وَرِضْوَانٌ مِنَ اللَّهِ أَكْبَرُ ذَٰلِكَ هُوَ الْفَوْزُ الْعَظِيمُ

“Dan keridhaan Allah adalah lebih besar; itu adalah keberuntungan yang besar.” (QS at-Taubah: 72).
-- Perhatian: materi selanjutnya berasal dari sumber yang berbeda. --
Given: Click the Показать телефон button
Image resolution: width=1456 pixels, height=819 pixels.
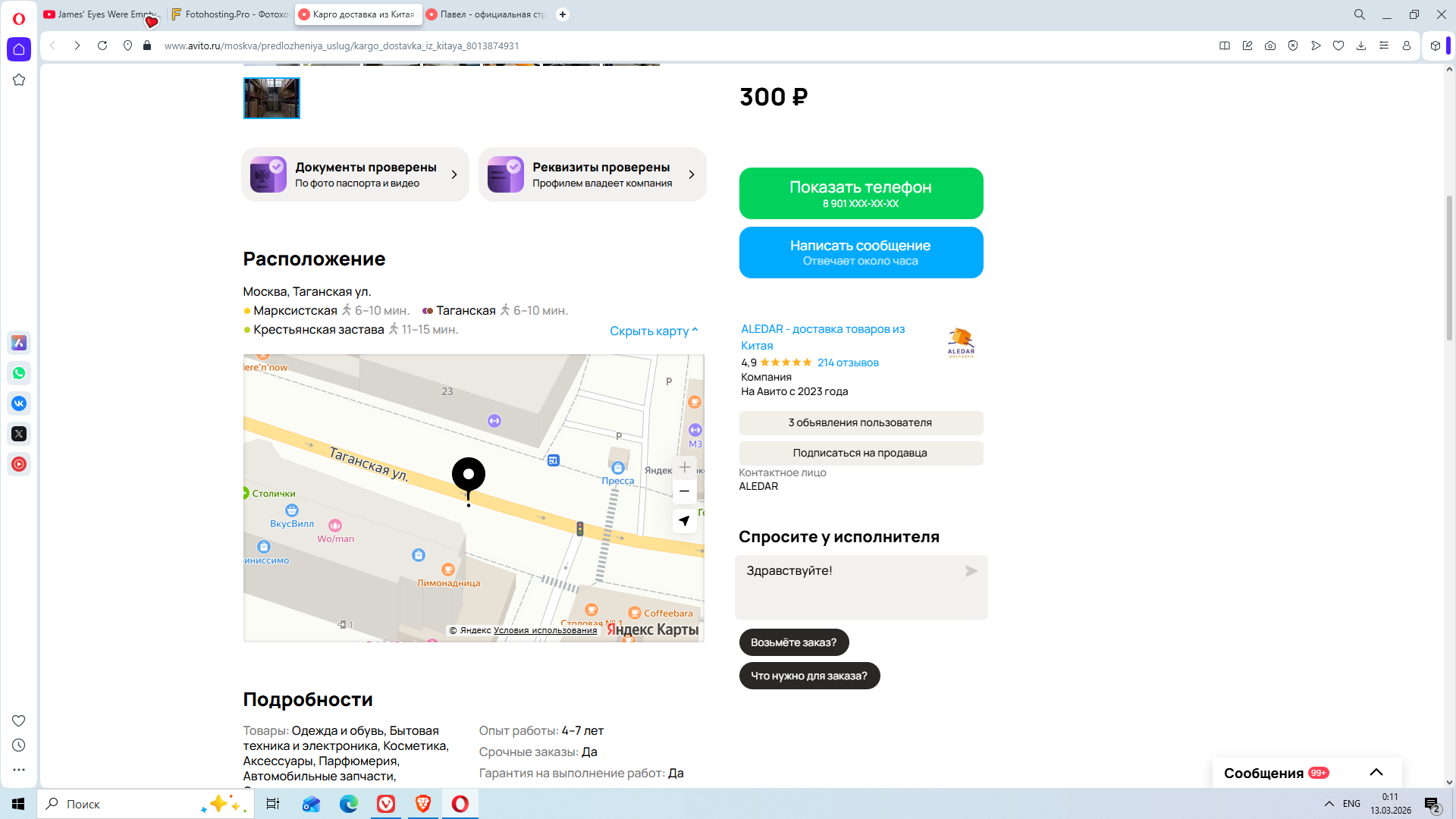Looking at the screenshot, I should pyautogui.click(x=861, y=193).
بَارَكَ اللهُ لِيْ وَلَكُمْ فِي الْقُرْآنِ الْعَظِيْمِ، وَنَفَعَنِيْ وَإِيَّاكُمْ بِمَا فِيْهِ مِنَ اْلآيَاتِ وَالذِّكْرِ الْحَكِيْمِ، وَتَقَبَلَّ اللهُ مِنِّيْ وَمِنْكُمْ تِلاَوَتَهُ، إِنَّهُ هُوَ السَّمِيْعُ الْعَلِيْمُ. أَقُوْلُ قَوْلِيْ هَذَا وَأَسْتَغْفِرُ اللهَ الْعَظِيْمَ لِيْ وَلَكُمْ وَلِسَائِرِ الْمُسْلِمِيْنَ وَالْمُسْلِمَاتِ وَالْمُؤْمِنِيْنَ وَالْمُؤْمِنَاتِ. فَاسْتَغْفِرُوْهُ، إِنَّهُ هُوَ الْغَفُوْرُ الرَّحِيْمُ.

Khutbah II

أَنَّ الْحَمْدَ لِلَّهِ وَنُصَلِّي وَنُسَلِّم عَلَى رَسُولِ اللَّهِ وَعَلَى آلِهِ وَصَحْبِهِ وَمَنِ وَالاَه

أَشْهَدُ أَنْ لَا إلَهَ إلَّا اللَّهُ وَحْدَهُ لَا شَرِيكَ لَهُ وَأَشْهَدُ أَنَّ مُحَمَّدًا عَبْدُهُ وَرَسُولُهُ الَّذِي لَا نَبِيَّ بَعْدَهُ

وَصَلِّ اللَّهُمَّ عَلَى نَبِيِّنَا مُحَمَّدٍ وَعَلَى آلِهِ وَأَصْحَابِهِ وَمَنْ اتَّبَعَ هُدَاهُم إلَى قِيَامِ السَّاعَةِ فَيَا أَيُّهَا النَّاسُ اتَّقُو اللَّه حَقَّ تَقْوَاه فَقَدْ فَازَ مَنْ اتَّقَى

اللَّهُمَّ اغْفِرْ لِلْمُسْلِمِيْنَ وَالْمُسْلِمَاتِ وَالْمُؤْمِنِيْنَ وَالْمُؤْمِنَاتِ اْلأَحْيَاءِ مِنْهُمْ وَاْلأَمْوَاتِ

اللَّهُمَّ سَلِمْنَا وَعَافِنَا وَإيَّاهُم مِنَ الأمْرَاضِ وَالوَبَاء وَالْفِتَن مَا ظَهَرَ مِنْهَا وَمَا بَطَن يَا رَبَّ اْلعَالَمِيْن

رَبَّنَا اَتِنَا فِى الدُّنْيَا حَسَنَةً وَفِى اْلاَخِرَةِ حَسَنَةً وَقِنَا عَذَابَ النَّارِ.